• **Written task**: Reproduce the material below in full, switching every occurrence of "Locate an element on the screen" to "Find an element on the display" and leaving all other text unchanged.

---------- Available data ----------

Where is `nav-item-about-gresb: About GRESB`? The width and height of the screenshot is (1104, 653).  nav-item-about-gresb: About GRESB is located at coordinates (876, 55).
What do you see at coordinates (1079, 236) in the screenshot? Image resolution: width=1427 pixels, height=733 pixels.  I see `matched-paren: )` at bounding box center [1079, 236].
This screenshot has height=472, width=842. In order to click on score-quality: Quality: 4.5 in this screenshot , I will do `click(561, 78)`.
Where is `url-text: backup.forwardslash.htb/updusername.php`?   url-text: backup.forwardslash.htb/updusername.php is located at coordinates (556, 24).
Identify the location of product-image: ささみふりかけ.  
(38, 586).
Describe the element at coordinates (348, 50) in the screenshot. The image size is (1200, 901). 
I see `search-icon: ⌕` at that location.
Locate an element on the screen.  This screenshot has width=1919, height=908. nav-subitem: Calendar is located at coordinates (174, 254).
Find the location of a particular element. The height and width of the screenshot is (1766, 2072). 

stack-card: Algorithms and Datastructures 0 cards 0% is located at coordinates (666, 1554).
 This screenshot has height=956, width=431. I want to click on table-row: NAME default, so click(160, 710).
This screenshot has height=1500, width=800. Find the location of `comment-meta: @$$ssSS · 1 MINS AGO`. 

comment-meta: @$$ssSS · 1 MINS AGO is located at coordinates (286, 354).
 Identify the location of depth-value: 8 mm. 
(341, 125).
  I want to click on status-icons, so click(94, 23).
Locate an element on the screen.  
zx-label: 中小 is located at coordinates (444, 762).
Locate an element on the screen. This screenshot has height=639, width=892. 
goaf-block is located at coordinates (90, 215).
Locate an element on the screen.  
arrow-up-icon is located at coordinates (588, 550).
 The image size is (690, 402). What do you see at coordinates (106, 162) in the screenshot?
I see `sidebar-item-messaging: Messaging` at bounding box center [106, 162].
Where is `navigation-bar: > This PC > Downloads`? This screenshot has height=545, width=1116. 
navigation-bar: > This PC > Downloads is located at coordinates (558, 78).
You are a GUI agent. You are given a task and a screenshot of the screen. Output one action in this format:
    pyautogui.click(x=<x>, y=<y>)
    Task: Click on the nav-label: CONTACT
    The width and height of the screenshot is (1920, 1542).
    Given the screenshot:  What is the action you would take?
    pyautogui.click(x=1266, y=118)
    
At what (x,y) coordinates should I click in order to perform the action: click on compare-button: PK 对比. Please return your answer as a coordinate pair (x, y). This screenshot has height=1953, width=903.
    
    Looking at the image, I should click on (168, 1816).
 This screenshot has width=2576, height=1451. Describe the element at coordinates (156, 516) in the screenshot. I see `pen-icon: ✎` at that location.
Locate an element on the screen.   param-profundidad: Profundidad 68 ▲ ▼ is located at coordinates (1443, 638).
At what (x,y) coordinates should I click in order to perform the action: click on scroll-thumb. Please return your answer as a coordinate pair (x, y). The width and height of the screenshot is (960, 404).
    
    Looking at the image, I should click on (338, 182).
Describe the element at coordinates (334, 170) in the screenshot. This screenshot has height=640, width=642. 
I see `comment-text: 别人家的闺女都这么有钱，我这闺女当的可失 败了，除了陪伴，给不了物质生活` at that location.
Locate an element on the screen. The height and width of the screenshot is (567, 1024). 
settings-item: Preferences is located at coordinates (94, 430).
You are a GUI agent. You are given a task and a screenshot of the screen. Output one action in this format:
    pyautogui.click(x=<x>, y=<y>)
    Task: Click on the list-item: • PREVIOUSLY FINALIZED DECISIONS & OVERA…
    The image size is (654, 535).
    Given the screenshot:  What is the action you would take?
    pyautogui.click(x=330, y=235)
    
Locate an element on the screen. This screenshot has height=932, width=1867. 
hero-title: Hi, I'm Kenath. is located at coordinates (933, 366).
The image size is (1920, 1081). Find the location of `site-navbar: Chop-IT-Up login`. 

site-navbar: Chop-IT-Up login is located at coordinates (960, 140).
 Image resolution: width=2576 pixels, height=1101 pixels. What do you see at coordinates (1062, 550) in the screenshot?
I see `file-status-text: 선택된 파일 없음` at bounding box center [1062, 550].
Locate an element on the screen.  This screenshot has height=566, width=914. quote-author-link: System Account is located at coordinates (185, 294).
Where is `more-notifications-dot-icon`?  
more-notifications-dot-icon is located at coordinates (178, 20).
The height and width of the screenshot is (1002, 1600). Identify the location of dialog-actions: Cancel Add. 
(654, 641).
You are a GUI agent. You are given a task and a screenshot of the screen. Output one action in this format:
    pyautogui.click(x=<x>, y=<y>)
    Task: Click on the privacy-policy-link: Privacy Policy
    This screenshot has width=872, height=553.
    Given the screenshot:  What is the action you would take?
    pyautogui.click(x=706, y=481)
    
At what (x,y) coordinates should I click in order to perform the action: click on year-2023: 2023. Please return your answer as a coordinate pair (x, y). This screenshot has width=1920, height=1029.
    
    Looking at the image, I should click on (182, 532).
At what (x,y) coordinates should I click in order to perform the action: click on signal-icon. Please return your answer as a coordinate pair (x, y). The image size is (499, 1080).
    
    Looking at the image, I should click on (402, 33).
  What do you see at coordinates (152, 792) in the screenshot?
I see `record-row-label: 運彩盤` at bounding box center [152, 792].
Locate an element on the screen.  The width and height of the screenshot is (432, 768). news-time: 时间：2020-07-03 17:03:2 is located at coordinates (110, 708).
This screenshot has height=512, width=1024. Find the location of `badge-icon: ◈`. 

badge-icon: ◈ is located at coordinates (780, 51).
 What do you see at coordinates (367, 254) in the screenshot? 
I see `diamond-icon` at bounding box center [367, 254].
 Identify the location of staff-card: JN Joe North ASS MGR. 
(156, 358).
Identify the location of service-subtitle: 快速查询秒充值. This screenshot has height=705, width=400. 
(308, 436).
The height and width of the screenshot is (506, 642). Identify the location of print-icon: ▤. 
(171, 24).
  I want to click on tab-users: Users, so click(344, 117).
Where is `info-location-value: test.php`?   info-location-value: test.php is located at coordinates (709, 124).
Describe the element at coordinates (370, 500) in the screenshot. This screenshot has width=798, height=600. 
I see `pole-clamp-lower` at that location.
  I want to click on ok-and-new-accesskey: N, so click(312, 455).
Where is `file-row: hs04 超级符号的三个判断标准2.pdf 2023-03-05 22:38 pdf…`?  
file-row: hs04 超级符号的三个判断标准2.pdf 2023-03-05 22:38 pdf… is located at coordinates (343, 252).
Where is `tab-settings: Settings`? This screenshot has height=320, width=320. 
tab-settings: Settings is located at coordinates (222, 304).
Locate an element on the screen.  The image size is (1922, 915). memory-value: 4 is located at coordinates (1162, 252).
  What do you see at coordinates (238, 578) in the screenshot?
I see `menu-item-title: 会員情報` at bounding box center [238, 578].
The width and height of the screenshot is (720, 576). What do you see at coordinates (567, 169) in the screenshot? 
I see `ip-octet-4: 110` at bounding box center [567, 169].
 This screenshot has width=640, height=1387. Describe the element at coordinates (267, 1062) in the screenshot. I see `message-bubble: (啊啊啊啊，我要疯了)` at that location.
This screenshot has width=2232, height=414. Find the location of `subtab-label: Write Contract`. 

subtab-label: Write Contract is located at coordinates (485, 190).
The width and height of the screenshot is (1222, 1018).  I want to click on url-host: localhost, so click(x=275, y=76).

----------

• **Output**:
Where is `nav-item-about-gresb: About GRESB`? The width and height of the screenshot is (1104, 653).  nav-item-about-gresb: About GRESB is located at coordinates (876, 55).
What do you see at coordinates (1079, 236) in the screenshot? Image resolution: width=1427 pixels, height=733 pixels.  I see `matched-paren: )` at bounding box center [1079, 236].
This screenshot has height=472, width=842. In order to click on score-quality: Quality: 4.5 in this screenshot , I will do `click(561, 78)`.
Where is `url-text: backup.forwardslash.htb/updusername.php`?   url-text: backup.forwardslash.htb/updusername.php is located at coordinates (556, 24).
Identify the location of product-image: ささみふりかけ.  
(38, 586).
Describe the element at coordinates (348, 50) in the screenshot. The image size is (1200, 901). 
I see `search-icon: ⌕` at that location.
Find an element on the display.  This screenshot has width=1919, height=908. nav-subitem: Calendar is located at coordinates (174, 254).
Find the location of a particular element. The height and width of the screenshot is (1766, 2072). 

stack-card: Algorithms and Datastructures 0 cards 0% is located at coordinates (666, 1554).
 This screenshot has height=956, width=431. I want to click on table-row: NAME default, so click(160, 710).
This screenshot has height=1500, width=800. Find the location of `comment-meta: @$$ssSS · 1 MINS AGO`. 

comment-meta: @$$ssSS · 1 MINS AGO is located at coordinates (286, 354).
 Identify the location of depth-value: 8 mm. 
(341, 125).
  I want to click on status-icons, so click(94, 23).
Find an element on the display.  
zx-label: 中小 is located at coordinates (444, 762).
Find an element on the display. This screenshot has height=639, width=892. 
goaf-block is located at coordinates (90, 215).
Find an element on the display.  
arrow-up-icon is located at coordinates (588, 550).
 The image size is (690, 402). What do you see at coordinates (106, 162) in the screenshot?
I see `sidebar-item-messaging: Messaging` at bounding box center [106, 162].
Where is `navigation-bar: > This PC > Downloads`? This screenshot has height=545, width=1116. 
navigation-bar: > This PC > Downloads is located at coordinates (558, 78).
You are a GUI agent. You are given a task and a screenshot of the screen. Output one action in this format:
    pyautogui.click(x=<x>, y=<y>)
    Task: Click on the nav-label: CONTACT
    The width and height of the screenshot is (1920, 1542).
    Given the screenshot:  What is the action you would take?
    pyautogui.click(x=1266, y=118)
    
At what (x,y) coordinates should I click in order to perform the action: click on compare-button: PK 对比. Please return your answer as a coordinate pair (x, y). This screenshot has height=1953, width=903.
    
    Looking at the image, I should click on (168, 1816).
 This screenshot has width=2576, height=1451. Describe the element at coordinates (156, 516) in the screenshot. I see `pen-icon: ✎` at that location.
Find an element on the display.   param-profundidad: Profundidad 68 ▲ ▼ is located at coordinates (1443, 638).
At what (x,y) coordinates should I click in order to perform the action: click on scroll-thumb. Please return your answer as a coordinate pair (x, y). The width and height of the screenshot is (960, 404).
    
    Looking at the image, I should click on (338, 182).
Describe the element at coordinates (334, 170) in the screenshot. This screenshot has height=640, width=642. 
I see `comment-text: 别人家的闺女都这么有钱，我这闺女当的可失 败了，除了陪伴，给不了物质生活` at that location.
Find an element on the display. The height and width of the screenshot is (567, 1024). 
settings-item: Preferences is located at coordinates (94, 430).
You are a GUI agent. You are given a task and a screenshot of the screen. Output one action in this format:
    pyautogui.click(x=<x>, y=<y>)
    Task: Click on the list-item: • PREVIOUSLY FINALIZED DECISIONS & OVERA…
    The image size is (654, 535).
    Given the screenshot:  What is the action you would take?
    pyautogui.click(x=330, y=235)
    
Find an element on the display. This screenshot has height=932, width=1867. 
hero-title: Hi, I'm Kenath. is located at coordinates (933, 366).
The image size is (1920, 1081). Find the location of `site-navbar: Chop-IT-Up login`. 

site-navbar: Chop-IT-Up login is located at coordinates (960, 140).
 Image resolution: width=2576 pixels, height=1101 pixels. What do you see at coordinates (1062, 550) in the screenshot?
I see `file-status-text: 선택된 파일 없음` at bounding box center [1062, 550].
Find an element on the display.  This screenshot has height=566, width=914. quote-author-link: System Account is located at coordinates (185, 294).
Where is `more-notifications-dot-icon`?  
more-notifications-dot-icon is located at coordinates (178, 20).
The height and width of the screenshot is (1002, 1600). Identify the location of dialog-actions: Cancel Add. 
(654, 641).
You are a GUI agent. You are given a task and a screenshot of the screen. Output one action in this format:
    pyautogui.click(x=<x>, y=<y>)
    Task: Click on the privacy-policy-link: Privacy Policy
    This screenshot has width=872, height=553.
    Given the screenshot:  What is the action you would take?
    pyautogui.click(x=706, y=481)
    
At what (x,y) coordinates should I click in order to perform the action: click on year-2023: 2023. Please return your answer as a coordinate pair (x, y). This screenshot has width=1920, height=1029.
    
    Looking at the image, I should click on (182, 532).
At what (x,y) coordinates should I click in order to perform the action: click on signal-icon. Please return your answer as a coordinate pair (x, y). The image size is (499, 1080).
    
    Looking at the image, I should click on (402, 33).
  What do you see at coordinates (152, 792) in the screenshot?
I see `record-row-label: 運彩盤` at bounding box center [152, 792].
Find an element on the display.  The width and height of the screenshot is (432, 768). news-time: 时间：2020-07-03 17:03:2 is located at coordinates (110, 708).
This screenshot has height=512, width=1024. Find the location of `badge-icon: ◈`. 

badge-icon: ◈ is located at coordinates (780, 51).
 What do you see at coordinates (367, 254) in the screenshot? 
I see `diamond-icon` at bounding box center [367, 254].
 Identify the location of staff-card: JN Joe North ASS MGR. 
(156, 358).
Identify the location of service-subtitle: 快速查询秒充值. This screenshot has height=705, width=400. 
(308, 436).
The height and width of the screenshot is (506, 642). Identify the location of print-icon: ▤. 
(171, 24).
  I want to click on tab-users: Users, so click(344, 117).
Where is `info-location-value: test.php`?   info-location-value: test.php is located at coordinates (709, 124).
Describe the element at coordinates (370, 500) in the screenshot. This screenshot has width=798, height=600. 
I see `pole-clamp-lower` at that location.
  I want to click on ok-and-new-accesskey: N, so click(312, 455).
Where is `file-row: hs04 超级符号的三个判断标准2.pdf 2023-03-05 22:38 pdf…`?  
file-row: hs04 超级符号的三个判断标准2.pdf 2023-03-05 22:38 pdf… is located at coordinates (343, 252).
Where is `tab-settings: Settings`? This screenshot has height=320, width=320. 
tab-settings: Settings is located at coordinates (222, 304).
Find an element on the display.  The image size is (1922, 915). memory-value: 4 is located at coordinates (1162, 252).
  What do you see at coordinates (238, 578) in the screenshot?
I see `menu-item-title: 会員情報` at bounding box center [238, 578].
The width and height of the screenshot is (720, 576). What do you see at coordinates (567, 169) in the screenshot? 
I see `ip-octet-4: 110` at bounding box center [567, 169].
 This screenshot has width=640, height=1387. Describe the element at coordinates (267, 1062) in the screenshot. I see `message-bubble: (啊啊啊啊，我要疯了)` at that location.
This screenshot has width=2232, height=414. Find the location of `subtab-label: Write Contract`. 

subtab-label: Write Contract is located at coordinates (485, 190).
The width and height of the screenshot is (1222, 1018).  I want to click on url-host: localhost, so click(x=275, y=76).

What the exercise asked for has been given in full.